La beauté évolue-t-elle subjectivement ?

22 novembre 2016 Mis à jour: 20 décembre 2018

Y aurait-il une base biologique objective de l’expérience de la beauté ? Ou est-ce que la beauté serait plutôt une expérience purement subjective ? Cette question a été le sujet d’une étude menée par les chercheurs Di Dio, Macaluso et Rizzolanti, qui ont expliqué et publié leurs résultats dans la revue PlosOne.

Il est une question éternelle que se sont posées à leur époque toutes les cultures : que signifie en réalité « être beau » ou « être belle ». Même les civilisations passées telles que les Égyptiens et les Grecs ont utilisé il y a des millénaires des styles de coiffure très élaborés (peut-être avec l’aide de produits similaires au shampooing), mais cette mode ne serait aujourd’hui probablement pas considérée comme la plus belle.

Serait-il possible que tout ce qui concerne le style d’une personne, et même la chirurgie plastique actuelle, soit une « révolution » de la mode vers une « tendance inesthétique » ?

La représentation de la perception de la beauté observée par l’IRM

Les scientifiques ont mené des études au cours desquelles l’activité du cerveau dans les différentes régions a pu être représentée en utilisant l’imagerie par résonance magnétique (IRM). Ils cherchaient à étudier le sens de la beauté en elle-même, en considérant des critères « subjectifs » et « objectifs » de la beauté. Ils ont choisi comme matériaux d’illustration des images de sculptures de l’époque classique et de la Renaissance. Les personnes sélectionnées dans le premier groupe avaient une expérience dans la critique d’art, et celles d’un deuxième groupe ont été choisies sans expérience dans ce domaine.

La perspective « objective » a été examinée par la juxtaposition d’images des sculptures de la Renaissance et de l’époque classique et a montré des réponses canoniques. Les mêmes images ont été déformées par un logiciel d’imagerie, de sorte qu’elles n’avaient plus les bonnes proportions. Cette étude a montré que le respect du « nombre d’or » dans les œuvres originales avait activé certains groupes de neurones dans le cortex cérébral, ainsi que dans le cortex insulaire. Le cortex insulaire est en particulier connu pour son rôle dans l’évaluation des émotions. Cette réaction fut particulièrement importante lorsqu’on a demandé aux observateurs de laisser uniquement défiler les œuvres, et de ne plus les analyser. Les réactions les plus fortes aux images IRM du cerveau ont alors été observées.

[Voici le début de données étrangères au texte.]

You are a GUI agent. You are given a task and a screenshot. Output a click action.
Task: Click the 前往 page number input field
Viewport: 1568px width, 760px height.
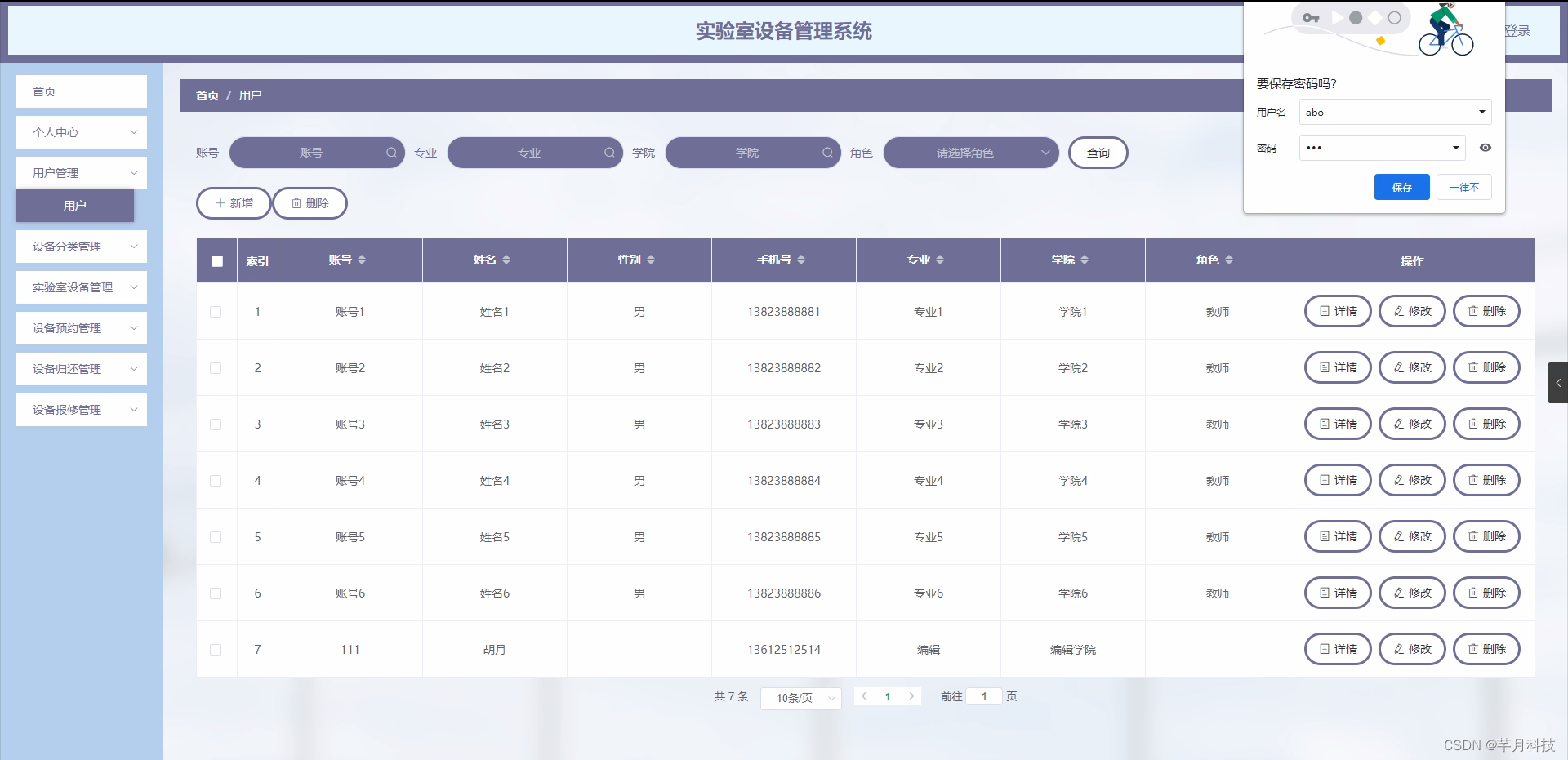coord(984,696)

Les expériences individuelles font partie de l’impression de beauté

La perspective « subjective », a quant à elle, été examinée par les volontaires de l’étude qui ont vu défiler des images aléatoires triées en deux catégories, esthétique et inesthétique. Les images ayant été subjectivement classées dans la catégorie d’images esthétiques ont présenté dans les enregistrements IRM l’activation de l’amygdale. Cette structure du cerveau joue un rôle dans les stimuli sensoriels émergents qui portent une valeur émotionnelle.

Ces résultats montrent que le sens de la beauté est contrôlé chez les sujets ayant une expérience dans la critique d’art par deux processus concurrents : d’une part, l’activation commune des groupes de neurones dans le cortex insulaire indique une position clé dans l’impression de beauté en réponse à la beauté « objective ». Le deuxième type d’impression de beauté est cependant basé sur l’activation d’une autre région du cerveau, l’amygdale. Cette façon de réagir est liée aux propres expériences émotionnelles et incarne le sens « subjectif » de la beauté chez les personnes.

Les scientifiques ont conclu que les deux types de facteurs objectifs et subjectifs jouent un rôle important dans l’évaluation de l’impression de la beauté d’une œuvre d’art – en prenant en compte les facteurs subjectifs dépendant des expériences émotionnelles de l’individu.

Les produits cosmétiques, les tatouages et les piercing ainsi que la beauté idéale des mannequins dans les défilés de mode sont deux autres domaines qui dépendent fortement des « critères de beauté » actuels dans la population. Avec les résultats scientifiques de l’étude, il est évident que le sens de la beauté dans ces domaines est également très sensible à un changement dans la tendance de beauté. Un produit cosmétique, tatouage ou piercing pourra à une époque paraître non seulement inutile, mais également contre-productif ou « laid ».